Exercise
Word for word, retype every line of the data.

Extracted data entries
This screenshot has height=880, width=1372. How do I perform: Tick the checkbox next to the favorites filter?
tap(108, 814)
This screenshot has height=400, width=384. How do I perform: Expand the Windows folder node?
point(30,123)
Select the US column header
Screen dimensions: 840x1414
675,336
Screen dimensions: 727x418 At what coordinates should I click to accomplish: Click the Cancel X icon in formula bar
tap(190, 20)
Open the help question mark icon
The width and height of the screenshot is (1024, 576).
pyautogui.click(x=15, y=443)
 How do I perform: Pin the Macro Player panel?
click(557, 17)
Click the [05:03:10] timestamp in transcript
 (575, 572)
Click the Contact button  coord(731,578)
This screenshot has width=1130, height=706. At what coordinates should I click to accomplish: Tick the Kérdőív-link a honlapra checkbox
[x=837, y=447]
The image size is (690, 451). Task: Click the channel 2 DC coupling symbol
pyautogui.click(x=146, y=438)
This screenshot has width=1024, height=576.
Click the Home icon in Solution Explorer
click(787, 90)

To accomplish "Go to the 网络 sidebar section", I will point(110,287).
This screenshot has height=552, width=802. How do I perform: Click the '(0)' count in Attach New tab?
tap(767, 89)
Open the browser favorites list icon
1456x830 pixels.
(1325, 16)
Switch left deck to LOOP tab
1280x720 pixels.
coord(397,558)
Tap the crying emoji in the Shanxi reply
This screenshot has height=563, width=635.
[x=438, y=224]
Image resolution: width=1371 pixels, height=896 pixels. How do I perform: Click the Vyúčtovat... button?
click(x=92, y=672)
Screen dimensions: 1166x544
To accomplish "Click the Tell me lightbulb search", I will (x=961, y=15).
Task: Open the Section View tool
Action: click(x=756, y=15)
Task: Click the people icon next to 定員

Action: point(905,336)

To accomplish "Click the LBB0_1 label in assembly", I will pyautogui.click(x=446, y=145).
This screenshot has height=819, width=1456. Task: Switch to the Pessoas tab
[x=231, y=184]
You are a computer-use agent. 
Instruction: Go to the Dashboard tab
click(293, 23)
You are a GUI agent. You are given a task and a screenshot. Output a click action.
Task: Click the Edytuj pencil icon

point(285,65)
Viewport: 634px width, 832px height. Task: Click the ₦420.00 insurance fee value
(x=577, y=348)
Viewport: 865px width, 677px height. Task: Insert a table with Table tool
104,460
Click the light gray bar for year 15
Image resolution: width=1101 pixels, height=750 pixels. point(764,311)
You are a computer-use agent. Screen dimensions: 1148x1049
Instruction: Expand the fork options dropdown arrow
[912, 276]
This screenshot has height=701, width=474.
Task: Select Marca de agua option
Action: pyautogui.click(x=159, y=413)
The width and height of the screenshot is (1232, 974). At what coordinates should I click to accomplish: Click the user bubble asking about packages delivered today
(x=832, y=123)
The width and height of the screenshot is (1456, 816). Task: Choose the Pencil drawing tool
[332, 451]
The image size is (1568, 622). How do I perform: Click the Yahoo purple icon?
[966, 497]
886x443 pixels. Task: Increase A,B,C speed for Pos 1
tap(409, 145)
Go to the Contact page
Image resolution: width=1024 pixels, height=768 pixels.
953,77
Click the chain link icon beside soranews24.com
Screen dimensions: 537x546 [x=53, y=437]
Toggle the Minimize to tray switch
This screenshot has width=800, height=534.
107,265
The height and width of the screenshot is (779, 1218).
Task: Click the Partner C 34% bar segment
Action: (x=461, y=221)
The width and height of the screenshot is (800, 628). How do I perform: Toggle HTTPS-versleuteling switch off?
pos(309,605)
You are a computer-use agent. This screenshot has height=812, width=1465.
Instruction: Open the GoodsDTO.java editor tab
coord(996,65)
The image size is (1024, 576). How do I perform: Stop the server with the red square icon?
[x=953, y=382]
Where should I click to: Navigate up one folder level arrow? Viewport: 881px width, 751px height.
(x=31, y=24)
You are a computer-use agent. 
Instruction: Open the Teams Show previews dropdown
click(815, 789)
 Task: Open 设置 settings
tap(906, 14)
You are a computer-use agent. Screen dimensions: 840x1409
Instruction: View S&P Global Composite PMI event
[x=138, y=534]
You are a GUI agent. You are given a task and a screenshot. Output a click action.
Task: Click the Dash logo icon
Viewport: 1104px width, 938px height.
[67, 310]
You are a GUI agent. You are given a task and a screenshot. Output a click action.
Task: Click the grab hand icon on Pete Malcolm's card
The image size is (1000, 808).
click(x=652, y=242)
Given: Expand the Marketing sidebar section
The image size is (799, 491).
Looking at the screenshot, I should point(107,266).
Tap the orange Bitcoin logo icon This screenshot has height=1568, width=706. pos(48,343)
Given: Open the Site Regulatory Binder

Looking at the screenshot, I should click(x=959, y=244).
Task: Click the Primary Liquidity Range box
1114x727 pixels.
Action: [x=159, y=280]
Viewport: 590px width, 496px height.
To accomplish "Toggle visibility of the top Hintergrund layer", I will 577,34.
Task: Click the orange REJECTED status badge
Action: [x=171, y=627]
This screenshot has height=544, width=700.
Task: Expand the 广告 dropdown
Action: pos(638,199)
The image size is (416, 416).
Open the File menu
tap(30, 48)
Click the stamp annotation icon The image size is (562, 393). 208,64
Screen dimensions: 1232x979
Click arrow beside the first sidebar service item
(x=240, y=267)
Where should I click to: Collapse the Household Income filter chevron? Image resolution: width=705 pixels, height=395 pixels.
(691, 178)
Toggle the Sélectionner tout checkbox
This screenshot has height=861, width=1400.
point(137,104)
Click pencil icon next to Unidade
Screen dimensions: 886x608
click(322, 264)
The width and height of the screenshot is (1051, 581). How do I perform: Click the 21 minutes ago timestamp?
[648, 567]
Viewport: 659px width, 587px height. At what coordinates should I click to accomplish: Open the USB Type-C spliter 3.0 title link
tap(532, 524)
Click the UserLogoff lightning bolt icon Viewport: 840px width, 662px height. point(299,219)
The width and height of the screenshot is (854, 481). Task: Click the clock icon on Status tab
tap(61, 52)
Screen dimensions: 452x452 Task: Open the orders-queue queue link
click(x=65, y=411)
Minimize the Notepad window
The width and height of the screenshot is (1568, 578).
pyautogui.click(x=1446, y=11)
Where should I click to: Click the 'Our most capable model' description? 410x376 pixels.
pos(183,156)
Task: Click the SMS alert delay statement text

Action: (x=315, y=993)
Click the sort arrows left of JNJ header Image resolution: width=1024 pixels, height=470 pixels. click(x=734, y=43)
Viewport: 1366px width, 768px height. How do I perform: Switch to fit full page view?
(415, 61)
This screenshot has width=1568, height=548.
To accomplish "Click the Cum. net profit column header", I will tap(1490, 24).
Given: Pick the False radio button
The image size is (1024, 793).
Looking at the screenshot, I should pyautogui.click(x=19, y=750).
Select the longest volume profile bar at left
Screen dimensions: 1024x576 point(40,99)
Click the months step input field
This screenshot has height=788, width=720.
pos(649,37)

Task response
This screenshot has height=880, width=1372. How do I perform: Tick the checkbox next to the favorites filter?
tap(108, 814)
This screenshot has height=400, width=384. How do I perform: Expand the Windows folder node?
point(30,123)
Select the US column header
Screen dimensions: 840x1414
675,336
Screen dimensions: 727x418 At what coordinates should I click to accomplish: Click the Cancel X icon in formula bar
tap(190, 20)
Open the help question mark icon
The width and height of the screenshot is (1024, 576).
pyautogui.click(x=15, y=443)
 How do I perform: Pin the Macro Player panel?
click(557, 17)
Click the [05:03:10] timestamp in transcript
 (575, 572)
Click the Contact button  coord(731,578)
This screenshot has width=1130, height=706. At what coordinates should I click to accomplish: Tick the Kérdőív-link a honlapra checkbox
[x=837, y=447]
The image size is (690, 451). Task: Click the channel 2 DC coupling symbol
pyautogui.click(x=146, y=438)
This screenshot has width=1024, height=576.
Click the Home icon in Solution Explorer
click(787, 90)

To accomplish "Go to the 网络 sidebar section", I will point(110,287).
This screenshot has height=552, width=802. How do I perform: Click the '(0)' count in Attach New tab?
tap(767, 89)
Open the browser favorites list icon
1456x830 pixels.
(1325, 16)
Switch left deck to LOOP tab
1280x720 pixels.
coord(397,558)
Tap the crying emoji in the Shanxi reply
This screenshot has height=563, width=635.
[x=438, y=224]
Image resolution: width=1371 pixels, height=896 pixels. How do I perform: Click the Vyúčtovat... button?
click(x=92, y=672)
Screen dimensions: 1166x544
To accomplish "Click the Tell me lightbulb search", I will (x=961, y=15).
Task: Open the Section View tool
Action: click(x=756, y=15)
Task: Click the people icon next to 定員

Action: point(905,336)

To accomplish "Click the LBB0_1 label in assembly", I will pyautogui.click(x=446, y=145).
This screenshot has height=819, width=1456. Task: Switch to the Pessoas tab
[x=231, y=184]
You are a computer-use agent. 
Instruction: Go to the Dashboard tab
click(293, 23)
You are a GUI agent. You are given a task and a screenshot. Output a click action.
Task: Click the Edytuj pencil icon

point(285,65)
Viewport: 634px width, 832px height. Task: Click the ₦420.00 insurance fee value
(x=577, y=348)
Viewport: 865px width, 677px height. Task: Insert a table with Table tool
104,460
Click the light gray bar for year 15
Image resolution: width=1101 pixels, height=750 pixels. point(764,311)
You are a computer-use agent. Screen dimensions: 1148x1049
Instruction: Expand the fork options dropdown arrow
[912, 276]
This screenshot has height=701, width=474.
Task: Select Marca de agua option
Action: pyautogui.click(x=159, y=413)
The width and height of the screenshot is (1232, 974). At what coordinates should I click to accomplish: Click the user bubble asking about packages delivered today
(x=832, y=123)
The width and height of the screenshot is (1456, 816). Task: Choose the Pencil drawing tool
[332, 451]
The image size is (1568, 622). How do I perform: Click the Yahoo purple icon?
[966, 497]
886x443 pixels. Task: Increase A,B,C speed for Pos 1
tap(409, 145)
Go to the Contact page
Image resolution: width=1024 pixels, height=768 pixels.
953,77
Click the chain link icon beside soranews24.com
Screen dimensions: 537x546 [x=53, y=437]
Toggle the Minimize to tray switch
This screenshot has width=800, height=534.
107,265
The height and width of the screenshot is (779, 1218).
Task: Click the Partner C 34% bar segment
Action: (x=461, y=221)
The width and height of the screenshot is (800, 628). How do I perform: Toggle HTTPS-versleuteling switch off?
pos(309,605)
You are a computer-use agent. This screenshot has height=812, width=1465.
Instruction: Open the GoodsDTO.java editor tab
coord(996,65)
The image size is (1024, 576). How do I perform: Stop the server with the red square icon?
[x=953, y=382]
Where should I click to: Navigate up one folder level arrow? Viewport: 881px width, 751px height.
(x=31, y=24)
You are a computer-use agent. 
Instruction: Open the Teams Show previews dropdown
click(815, 789)
 Task: Open 设置 settings
tap(906, 14)
You are a computer-use agent. Screen dimensions: 840x1409
Instruction: View S&P Global Composite PMI event
[x=138, y=534]
You are a GUI agent. You are given a task and a screenshot. Output a click action.
Task: Click the Dash logo icon
Viewport: 1104px width, 938px height.
[67, 310]
You are a GUI agent. You are given a task and a screenshot. Output a click action.
Task: Click the grab hand icon on Pete Malcolm's card
The image size is (1000, 808).
click(x=652, y=242)
Given: Expand the Marketing sidebar section
The image size is (799, 491).
Looking at the screenshot, I should point(107,266).
Tap the orange Bitcoin logo icon This screenshot has height=1568, width=706. pos(48,343)
Given: Open the Site Regulatory Binder

Looking at the screenshot, I should click(x=959, y=244).
Task: Click the Primary Liquidity Range box
1114x727 pixels.
Action: [x=159, y=280]
Viewport: 590px width, 496px height.
To accomplish "Toggle visibility of the top Hintergrund layer", I will 577,34.
Task: Click the orange REJECTED status badge
Action: [x=171, y=627]
This screenshot has height=544, width=700.
Task: Expand the 广告 dropdown
Action: pos(638,199)
The image size is (416, 416).
Open the File menu
tap(30, 48)
Click the stamp annotation icon The image size is (562, 393). 208,64
Screen dimensions: 1232x979
Click arrow beside the first sidebar service item
(x=240, y=267)
Where should I click to: Collapse the Household Income filter chevron? Image resolution: width=705 pixels, height=395 pixels.
(691, 178)
Toggle the Sélectionner tout checkbox
This screenshot has height=861, width=1400.
point(137,104)
Click pencil icon next to Unidade
Screen dimensions: 886x608
click(322, 264)
The width and height of the screenshot is (1051, 581). How do I perform: Click the 21 minutes ago timestamp?
[648, 567]
Viewport: 659px width, 587px height. At what coordinates should I click to accomplish: Open the USB Type-C spliter 3.0 title link
tap(532, 524)
Click the UserLogoff lightning bolt icon Viewport: 840px width, 662px height. point(299,219)
The width and height of the screenshot is (854, 481). Task: Click the clock icon on Status tab
tap(61, 52)
Screen dimensions: 452x452 Task: Open the orders-queue queue link
click(x=65, y=411)
Minimize the Notepad window
The width and height of the screenshot is (1568, 578).
pyautogui.click(x=1446, y=11)
Where should I click to: Click the 'Our most capable model' description? 410x376 pixels.
pos(183,156)
Task: Click the SMS alert delay statement text

Action: (x=315, y=993)
Click the sort arrows left of JNJ header Image resolution: width=1024 pixels, height=470 pixels. click(x=734, y=43)
Viewport: 1366px width, 768px height. How do I perform: Switch to fit full page view?
(415, 61)
This screenshot has width=1568, height=548.
To accomplish "Click the Cum. net profit column header", I will tap(1490, 24).
Given: Pick the False radio button
The image size is (1024, 793).
Looking at the screenshot, I should pyautogui.click(x=19, y=750).
Select the longest volume profile bar at left
Screen dimensions: 1024x576 point(40,99)
Click the months step input field
This screenshot has height=788, width=720.
pos(649,37)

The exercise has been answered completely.